──────── Records to use
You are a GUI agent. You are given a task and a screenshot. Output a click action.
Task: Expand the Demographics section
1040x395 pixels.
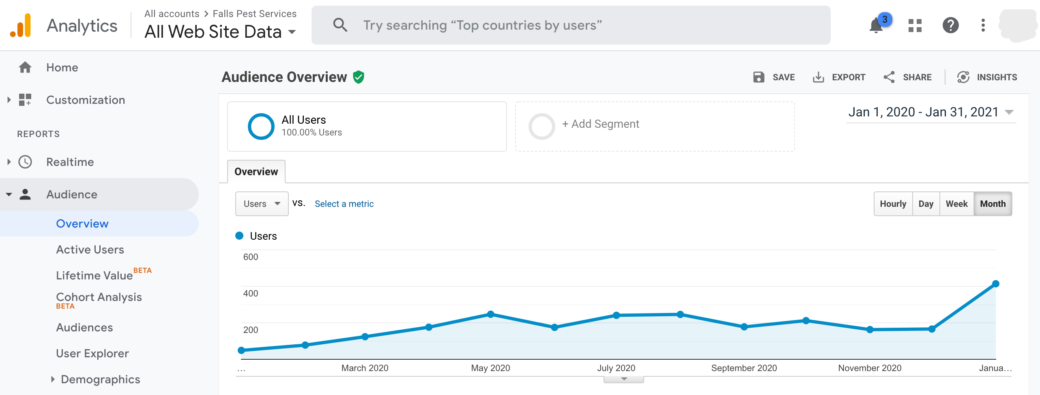click(x=53, y=379)
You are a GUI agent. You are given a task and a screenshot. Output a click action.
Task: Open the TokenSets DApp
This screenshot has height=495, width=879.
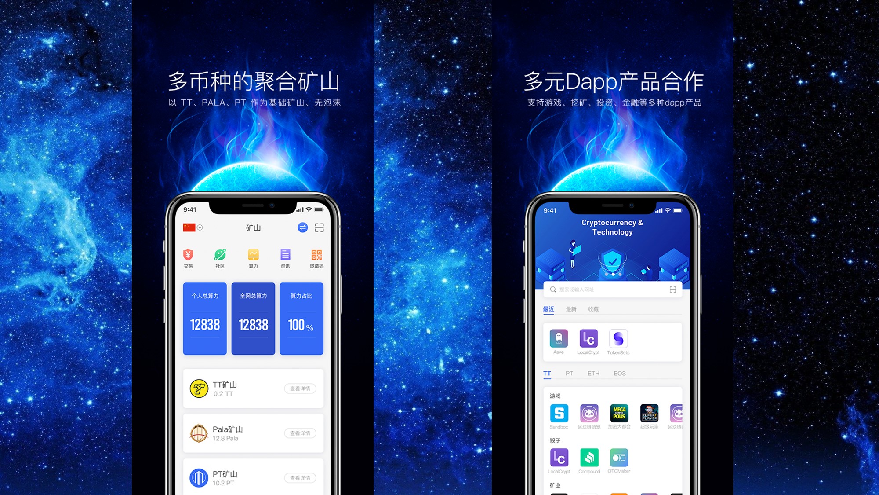click(618, 341)
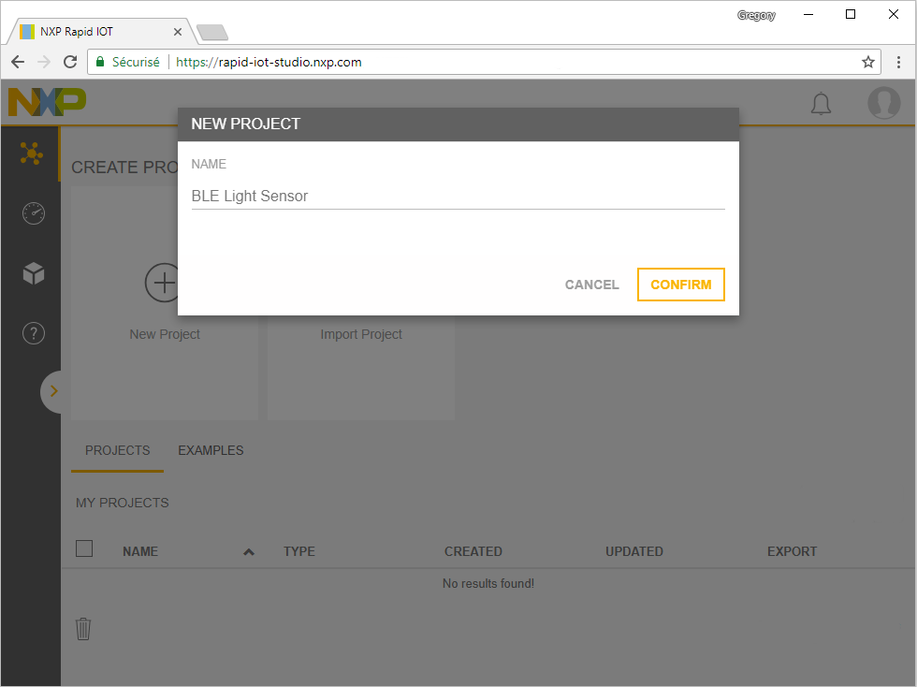Open the help question mark icon
Viewport: 917px width, 687px height.
tap(33, 333)
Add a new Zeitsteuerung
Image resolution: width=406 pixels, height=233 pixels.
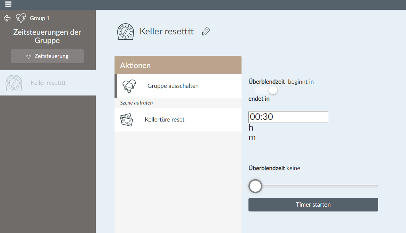pyautogui.click(x=47, y=56)
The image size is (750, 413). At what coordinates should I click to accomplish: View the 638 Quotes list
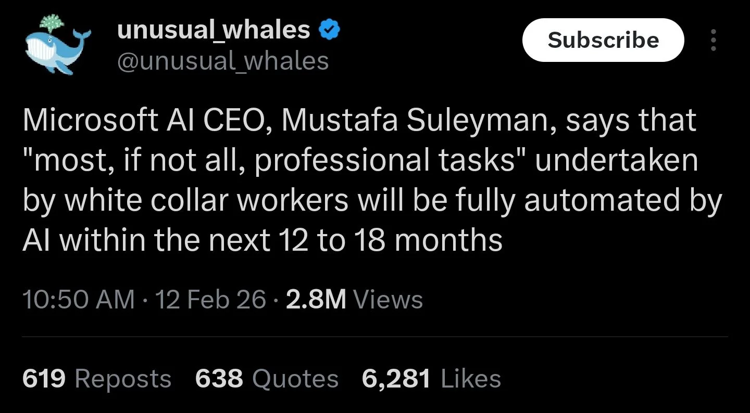266,379
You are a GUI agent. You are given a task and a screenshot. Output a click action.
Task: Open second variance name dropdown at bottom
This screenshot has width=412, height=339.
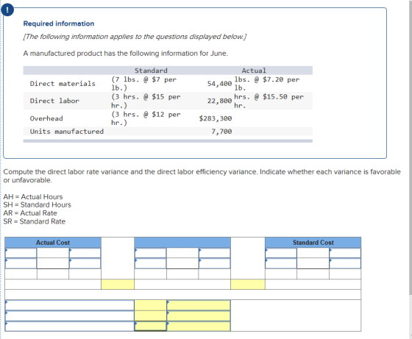click(x=70, y=316)
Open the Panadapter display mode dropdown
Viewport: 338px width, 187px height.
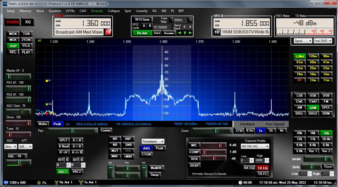(x=153, y=141)
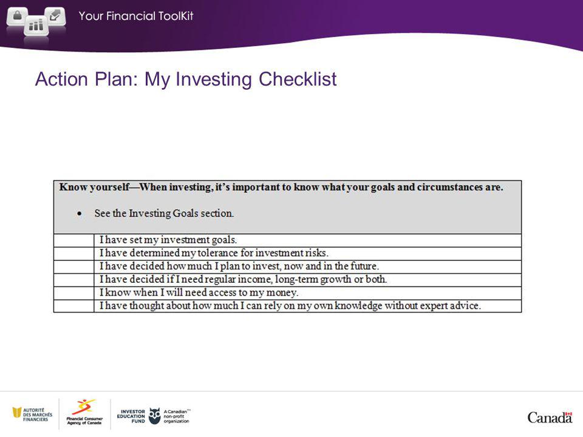Click the briefcase key icon in header
Viewport: 583px width, 437px height.
click(17, 17)
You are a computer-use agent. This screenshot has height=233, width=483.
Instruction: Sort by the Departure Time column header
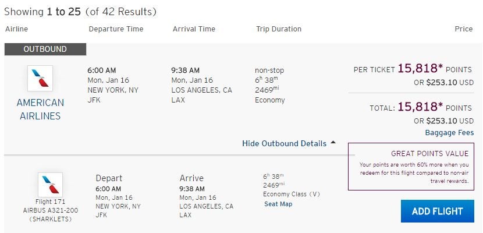(116, 29)
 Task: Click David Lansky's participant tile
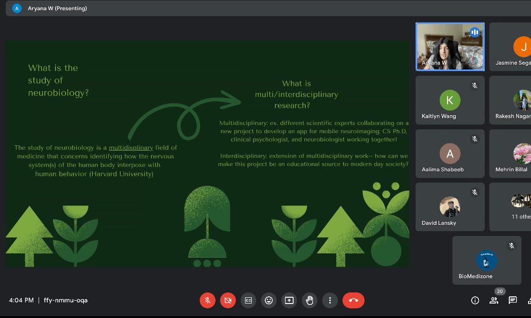(x=449, y=207)
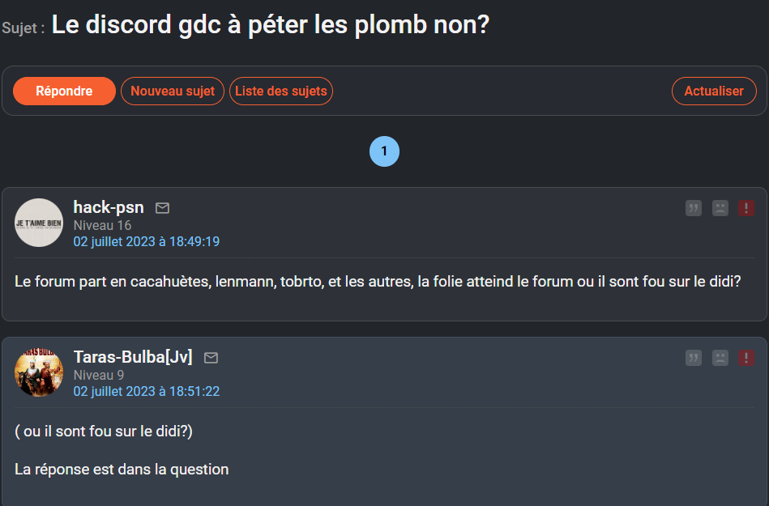Viewport: 769px width, 506px height.
Task: Blacklist hack-psn using the sad face icon
Action: coord(720,208)
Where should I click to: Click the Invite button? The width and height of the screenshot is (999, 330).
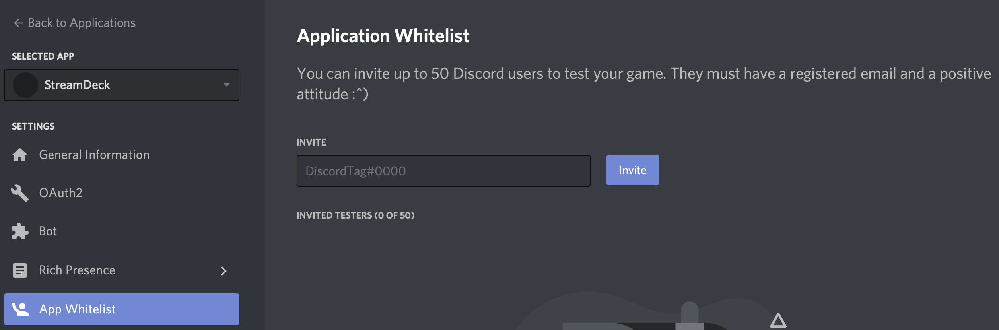coord(632,170)
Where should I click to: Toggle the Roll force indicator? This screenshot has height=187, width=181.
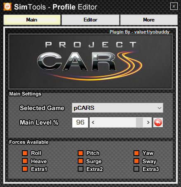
────────────────
**Instructions to follow**:
Copy out every line of the data that includes the word "dropdown".

**Answer space**:
Task: Open second variance name dropdown at bottom
Open the Panadapter display mode dropdown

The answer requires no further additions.